Le “roman” des marins dans la Grande Guerre
L’histoire de ce livre est à elle seule un roman : c’est le fruit d’un stratagème monté par l’écrivain et lieutenant de vaisseau Maurice Larrouy et par un intellectuel incontournable de l’époque, Ernest Lavisse, le directeur de La Revue de Paris – membre de l’Académie française, directeur de l’École normale supérieure… Dès le début du conflit, ce dernier soutient l’effort de guerre à sa manière, en mobilisant les esprits. Impressionné par Sous Verdun de Genevoix et par Le Feu de Barbusse (Goncourt 1916), qui décrivent le sort des poilus dans les tranchées, il regrette l’invisibilité des marins. L’idée de ce livre naît donc entre Larrouy et Lavisse fin 1916. Par devoir de réserve, l’écrivain fait parler un marin de commerce qui raconte, sous forme de lettres, son quotidien à un ami de la Royale. La première livraison paraît dans La Revue de Paris en mars 1917 : les courriers, émanant d’un certain Y, sont présentés comme authentiques. Puis la censure s’en mêle : en juillet, le texte est amputé des deux tiers… ce qui ajoute à la curiosité. Fin 1917, surprise : Payot publie l’intégralité des textes dans un livre, qui reçoit aussitôt le prix Fémina !

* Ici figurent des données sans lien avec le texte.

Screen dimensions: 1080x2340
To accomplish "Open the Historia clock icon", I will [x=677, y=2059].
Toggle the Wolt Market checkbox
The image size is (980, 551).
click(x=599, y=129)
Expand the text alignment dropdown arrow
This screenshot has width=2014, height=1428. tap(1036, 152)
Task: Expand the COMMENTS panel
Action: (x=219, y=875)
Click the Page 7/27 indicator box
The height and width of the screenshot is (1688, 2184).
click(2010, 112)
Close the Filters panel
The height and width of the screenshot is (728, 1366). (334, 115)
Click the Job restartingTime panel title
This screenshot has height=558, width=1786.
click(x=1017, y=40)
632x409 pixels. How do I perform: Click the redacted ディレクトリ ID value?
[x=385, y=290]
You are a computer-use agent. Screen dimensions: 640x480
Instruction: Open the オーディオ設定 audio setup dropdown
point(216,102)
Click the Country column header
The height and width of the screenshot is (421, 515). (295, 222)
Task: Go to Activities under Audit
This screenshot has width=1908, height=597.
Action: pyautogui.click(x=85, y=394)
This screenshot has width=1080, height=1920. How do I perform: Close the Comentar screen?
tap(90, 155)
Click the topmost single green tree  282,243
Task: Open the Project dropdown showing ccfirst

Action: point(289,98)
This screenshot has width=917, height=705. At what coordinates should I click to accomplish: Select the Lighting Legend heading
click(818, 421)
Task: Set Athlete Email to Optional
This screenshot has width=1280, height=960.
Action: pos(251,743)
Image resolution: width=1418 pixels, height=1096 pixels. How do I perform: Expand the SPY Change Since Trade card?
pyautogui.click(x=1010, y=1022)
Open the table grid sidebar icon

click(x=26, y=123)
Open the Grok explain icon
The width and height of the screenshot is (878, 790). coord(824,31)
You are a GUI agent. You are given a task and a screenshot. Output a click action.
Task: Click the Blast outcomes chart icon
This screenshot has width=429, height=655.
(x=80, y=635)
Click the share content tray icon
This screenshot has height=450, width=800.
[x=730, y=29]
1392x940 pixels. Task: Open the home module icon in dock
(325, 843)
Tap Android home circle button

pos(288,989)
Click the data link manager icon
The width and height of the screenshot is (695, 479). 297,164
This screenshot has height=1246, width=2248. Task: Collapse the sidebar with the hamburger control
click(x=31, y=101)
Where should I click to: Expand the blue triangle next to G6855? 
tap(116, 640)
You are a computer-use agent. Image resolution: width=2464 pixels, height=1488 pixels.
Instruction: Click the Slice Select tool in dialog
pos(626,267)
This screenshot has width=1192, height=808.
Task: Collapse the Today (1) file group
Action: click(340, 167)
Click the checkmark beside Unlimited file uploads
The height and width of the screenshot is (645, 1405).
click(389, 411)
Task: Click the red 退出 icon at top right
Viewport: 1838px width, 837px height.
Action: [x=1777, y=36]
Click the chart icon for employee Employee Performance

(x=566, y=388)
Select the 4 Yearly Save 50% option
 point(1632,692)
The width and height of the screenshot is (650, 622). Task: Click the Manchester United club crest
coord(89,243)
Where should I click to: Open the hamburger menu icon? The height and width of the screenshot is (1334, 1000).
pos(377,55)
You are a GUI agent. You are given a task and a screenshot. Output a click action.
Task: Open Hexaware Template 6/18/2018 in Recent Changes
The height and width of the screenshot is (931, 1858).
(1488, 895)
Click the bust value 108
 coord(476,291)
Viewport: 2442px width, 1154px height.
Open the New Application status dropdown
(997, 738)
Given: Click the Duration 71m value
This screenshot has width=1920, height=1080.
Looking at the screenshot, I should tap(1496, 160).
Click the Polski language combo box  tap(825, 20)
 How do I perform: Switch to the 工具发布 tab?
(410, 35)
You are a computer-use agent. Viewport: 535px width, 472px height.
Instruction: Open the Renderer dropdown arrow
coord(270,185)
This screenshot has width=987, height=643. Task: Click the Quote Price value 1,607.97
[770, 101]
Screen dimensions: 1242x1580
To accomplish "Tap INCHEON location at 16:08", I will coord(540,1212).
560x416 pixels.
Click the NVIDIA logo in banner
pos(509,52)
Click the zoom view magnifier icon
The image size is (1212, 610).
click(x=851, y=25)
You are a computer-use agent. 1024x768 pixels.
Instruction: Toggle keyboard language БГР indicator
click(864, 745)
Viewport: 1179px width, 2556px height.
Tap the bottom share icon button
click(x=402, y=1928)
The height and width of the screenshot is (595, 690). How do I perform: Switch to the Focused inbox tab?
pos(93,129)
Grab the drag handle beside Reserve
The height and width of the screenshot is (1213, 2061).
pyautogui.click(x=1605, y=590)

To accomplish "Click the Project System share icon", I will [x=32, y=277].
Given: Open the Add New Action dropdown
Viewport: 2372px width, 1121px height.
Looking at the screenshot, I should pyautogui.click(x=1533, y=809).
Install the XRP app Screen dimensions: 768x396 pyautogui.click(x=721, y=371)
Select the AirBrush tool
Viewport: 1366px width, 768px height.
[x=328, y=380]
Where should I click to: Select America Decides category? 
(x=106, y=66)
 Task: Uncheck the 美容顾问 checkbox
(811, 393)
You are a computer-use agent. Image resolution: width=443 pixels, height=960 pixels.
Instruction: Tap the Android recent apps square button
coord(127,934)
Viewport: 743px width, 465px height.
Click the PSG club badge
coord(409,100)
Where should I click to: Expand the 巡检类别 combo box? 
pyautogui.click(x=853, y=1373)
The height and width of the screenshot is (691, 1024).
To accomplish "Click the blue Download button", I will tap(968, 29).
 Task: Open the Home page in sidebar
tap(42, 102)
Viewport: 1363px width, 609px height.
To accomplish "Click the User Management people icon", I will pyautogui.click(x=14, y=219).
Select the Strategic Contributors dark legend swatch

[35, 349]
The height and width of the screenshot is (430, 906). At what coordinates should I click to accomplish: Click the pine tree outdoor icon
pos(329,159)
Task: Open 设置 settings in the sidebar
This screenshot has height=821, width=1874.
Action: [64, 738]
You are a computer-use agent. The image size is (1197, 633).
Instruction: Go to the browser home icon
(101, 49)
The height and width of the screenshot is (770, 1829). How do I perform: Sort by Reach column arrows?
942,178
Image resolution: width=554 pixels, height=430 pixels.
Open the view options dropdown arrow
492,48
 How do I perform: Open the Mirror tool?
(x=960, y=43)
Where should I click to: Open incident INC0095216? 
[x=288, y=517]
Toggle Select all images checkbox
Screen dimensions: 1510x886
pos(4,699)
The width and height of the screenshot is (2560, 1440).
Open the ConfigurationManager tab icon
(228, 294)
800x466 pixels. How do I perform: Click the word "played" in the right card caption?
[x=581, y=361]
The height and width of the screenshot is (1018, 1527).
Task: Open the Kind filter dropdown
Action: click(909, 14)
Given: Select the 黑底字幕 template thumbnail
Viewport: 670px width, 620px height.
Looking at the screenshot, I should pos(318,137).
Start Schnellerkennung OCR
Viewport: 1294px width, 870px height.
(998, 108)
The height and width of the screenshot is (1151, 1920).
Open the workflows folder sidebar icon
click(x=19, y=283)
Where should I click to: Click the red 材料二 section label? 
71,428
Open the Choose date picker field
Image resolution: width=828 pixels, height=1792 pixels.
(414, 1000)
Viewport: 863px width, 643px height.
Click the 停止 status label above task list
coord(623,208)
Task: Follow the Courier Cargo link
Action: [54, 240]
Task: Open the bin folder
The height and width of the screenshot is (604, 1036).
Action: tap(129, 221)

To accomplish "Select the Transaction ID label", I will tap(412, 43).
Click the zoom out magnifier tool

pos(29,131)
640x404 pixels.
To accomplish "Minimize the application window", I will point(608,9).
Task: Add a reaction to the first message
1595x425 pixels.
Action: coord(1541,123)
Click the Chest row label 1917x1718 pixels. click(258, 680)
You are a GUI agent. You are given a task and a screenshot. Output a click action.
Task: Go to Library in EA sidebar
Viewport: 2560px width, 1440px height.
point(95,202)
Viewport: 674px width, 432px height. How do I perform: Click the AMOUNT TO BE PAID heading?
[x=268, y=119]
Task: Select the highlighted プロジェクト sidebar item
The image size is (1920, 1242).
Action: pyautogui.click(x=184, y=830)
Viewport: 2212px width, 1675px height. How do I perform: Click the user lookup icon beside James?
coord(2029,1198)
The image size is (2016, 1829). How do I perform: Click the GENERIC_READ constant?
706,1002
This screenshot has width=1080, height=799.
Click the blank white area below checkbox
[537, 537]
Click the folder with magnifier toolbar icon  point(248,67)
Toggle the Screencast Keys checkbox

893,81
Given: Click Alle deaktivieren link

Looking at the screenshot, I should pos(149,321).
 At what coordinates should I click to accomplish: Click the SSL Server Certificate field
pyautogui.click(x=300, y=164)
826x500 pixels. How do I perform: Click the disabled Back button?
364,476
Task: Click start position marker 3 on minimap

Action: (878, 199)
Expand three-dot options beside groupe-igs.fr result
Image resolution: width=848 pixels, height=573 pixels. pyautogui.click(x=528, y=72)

Et il le mérite ! Les tribulations du cargo, vécues à la passerelle avec Y et le commandant Fourgues, sont incroyables. Il transporte à peu près tout (coton, mulets, charbon, réfugiés, bois, troupes…), sans TSF ni protection, en évitant les U-Boot allemands, dont l’état-major français minimise le danger. Ce qu’Y résume ainsi : »Dans cette guerre navale, il y a les jeunes qui font le turbin, tout comme les navires marchands, mais ça ne compte pas ; et puis il y a les légumes qui se tiennent tous ensemble, pourvu que chacun gagne du galon, de la solde ou des décorations. » Outre la qualité du « roman » – qui finit mal comme l’annonce le titre –, le livre est présenté avec une passionnante introduction de l’éditeur François Laurent. N. C.